Necesito reflexionar más a fondo sobre lo que hoy termino;
necesito fuerzas para tomar un nuevo rumbo.
Voy a escribir más sobre él,
la afección que me genera no hace más que empujarme a ello.

Waching 'Regreso al Futuro'

0c

8/1/07

¿Qué es lo que hace que la escritura fluya, que la combinación de palabras sea la exacta para que parezcan que cada una está donde debe estar, qué ninguna de ellas sobra o está de más? La fórmula que desvela como hay que situar esas palabras lo lleva uno impreso en su alma, aunque la técnica que permite sacarlo de allí solo se aprende con el tiempo. Puede que haya personas, como Kafka, que de inmediato las desvelen, aunque puede que a personas como Kafka esa fórmula se les presente de tal modo que escribir le parezca la más fácil de las tareas, cuando al resto de los seres mundanos nos suponga una gran carga emocional, y un enorme esfuerzo intelectual.
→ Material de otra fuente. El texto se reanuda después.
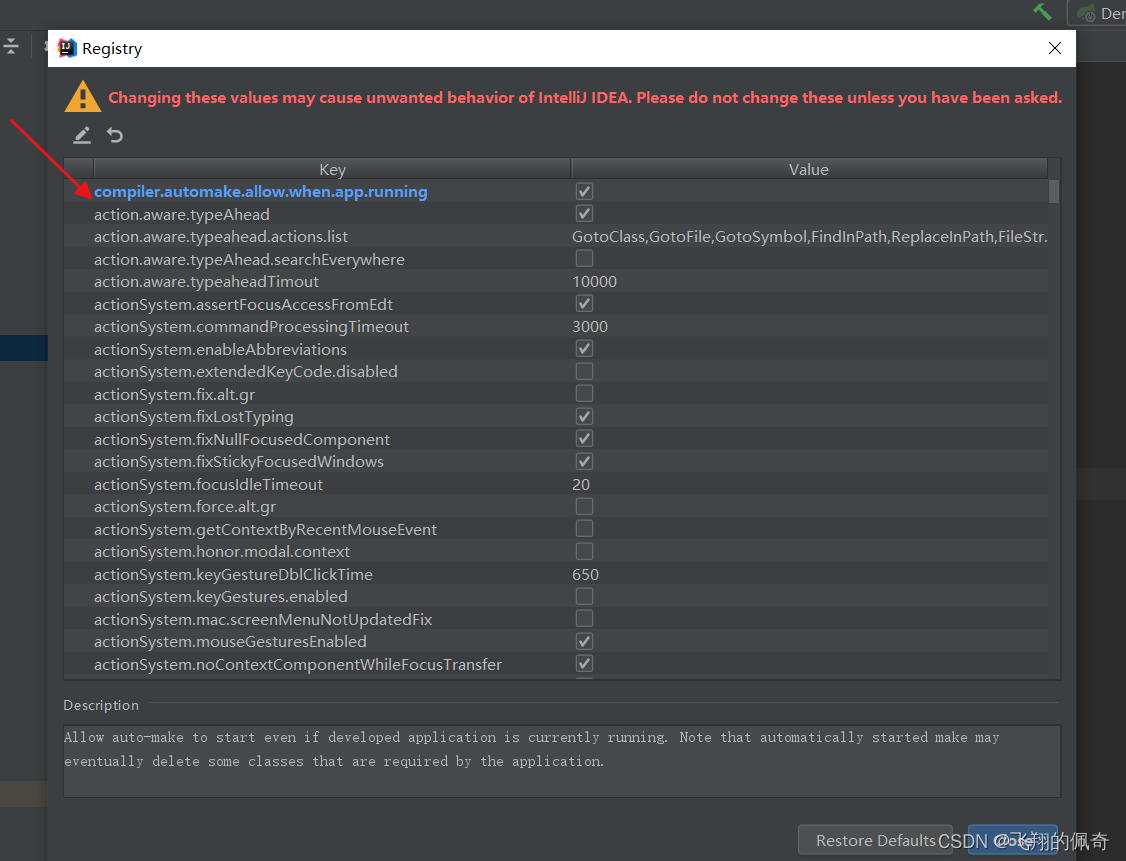Uncheck compiler.automake.allow.when.app.running checkbox
This screenshot has height=861, width=1126.
(x=585, y=191)
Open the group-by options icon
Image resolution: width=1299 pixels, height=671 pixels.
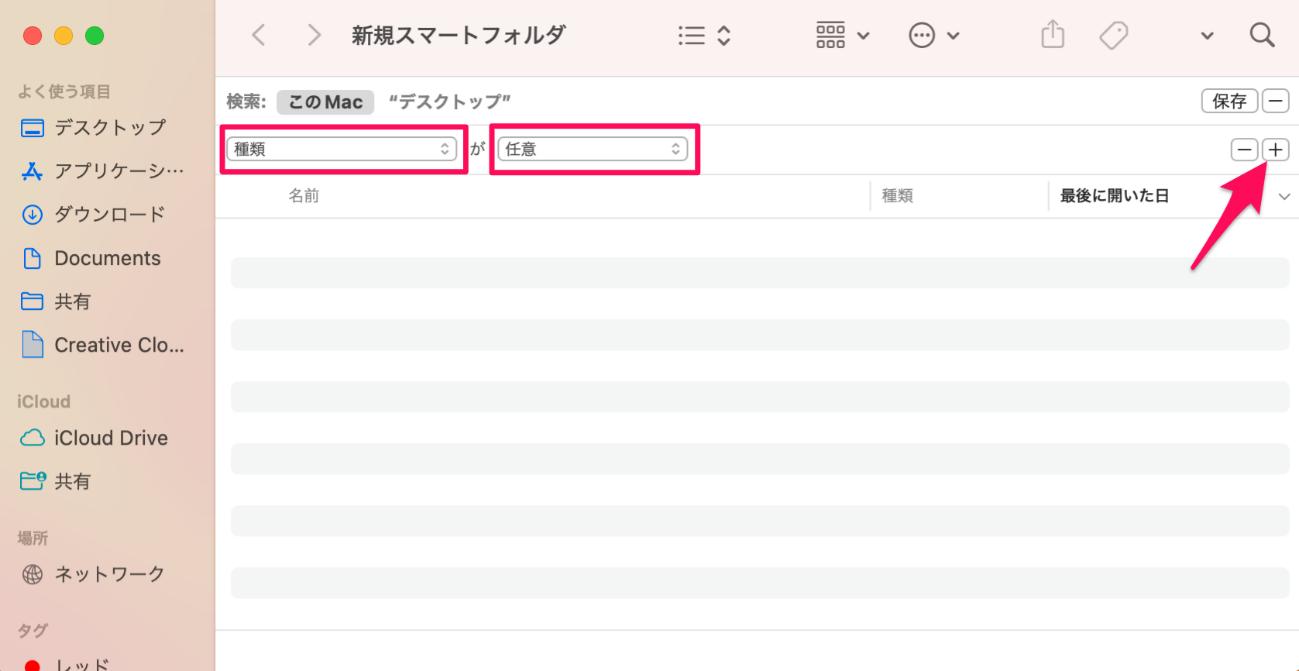coord(842,36)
Como eso que hablan de la inspiración; y que a mí hace tanto tiempo que no se me aparece (si es realmente, como la pereza, algo que viene y se va). Me estoy empezando a preguntar si quizá no sea alguna invención de aquellos que tanto esfuerzo tienen que hacer para ordenar palabras; a mí desde luego me va genial; no hay excusa que se adapte mejor a la pasividad creativa del escritor frustrado, o del aprendiz de escritor frustrado.

Otro de los tópicos al que nos enfrentamos es al del don: ¿De qué estamos hablando cuando decimos que tal o cual persona tiene el don de la palabra, o de la locuacidad, o de cualquier cosa que nos parece asombrosa? ¿No será quizá otra burda manipulación para no desvelar lo que realmente es: que no sabemos de lo que se trata? Puede que alguien tenga ciertas cualidades que le permitan el reflejo artístico como forma de expresión, y que ese reflejo sepa cautivar al público, pero qué duda cabe que para llegar a la expresividad artística el proceso hasta aquel punto es un aprendizaje. Puede que un aprendizaje no necesariamente mecánico; quizá la técnica no el fin, pero si más no, es un aprendizaje hacia el propio mundo interior, hacia el lugar desde el cual uno puede ser libre e instintivo para crear, que es lo que realmente cuenta.
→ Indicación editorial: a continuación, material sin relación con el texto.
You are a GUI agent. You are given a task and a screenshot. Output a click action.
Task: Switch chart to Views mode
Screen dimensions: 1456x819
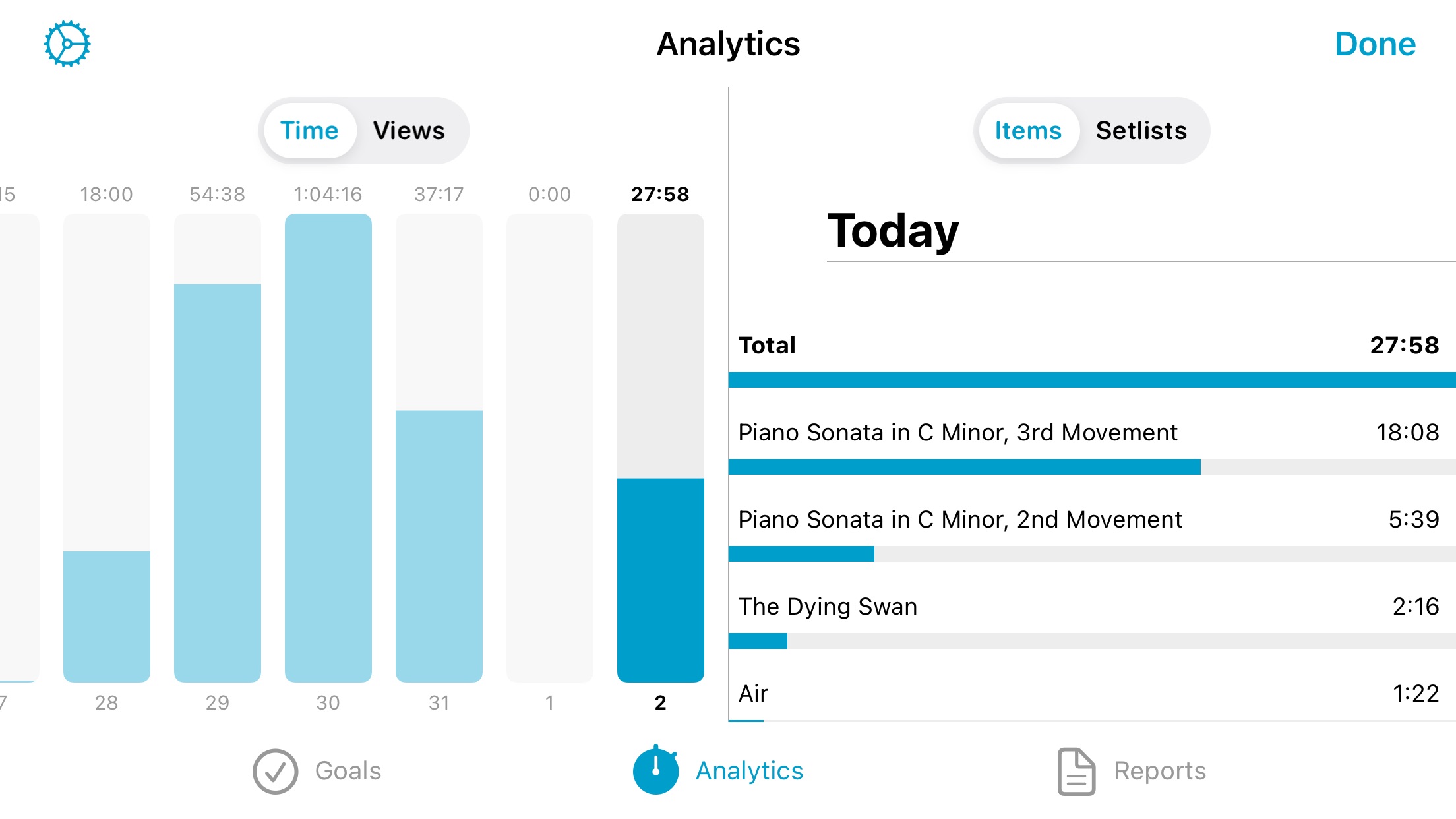(x=409, y=131)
Pero no, nosotros escudamos la propia ignorancia para definir el don detrás de razones sobrehumanas, sin embargo debemos ser capaces de comprender a aquél que consideramos tocado por la gracia de Dios, ya que puede que nos demos cuenta que no somos tan distintos, que quizá lo que nos separa de su genialidad es que nosotros no nos consideramos geniales, aunque nadie nos haya dicho que no podamos serlo.


Si os dan papel pautado, escribid por el otro lado.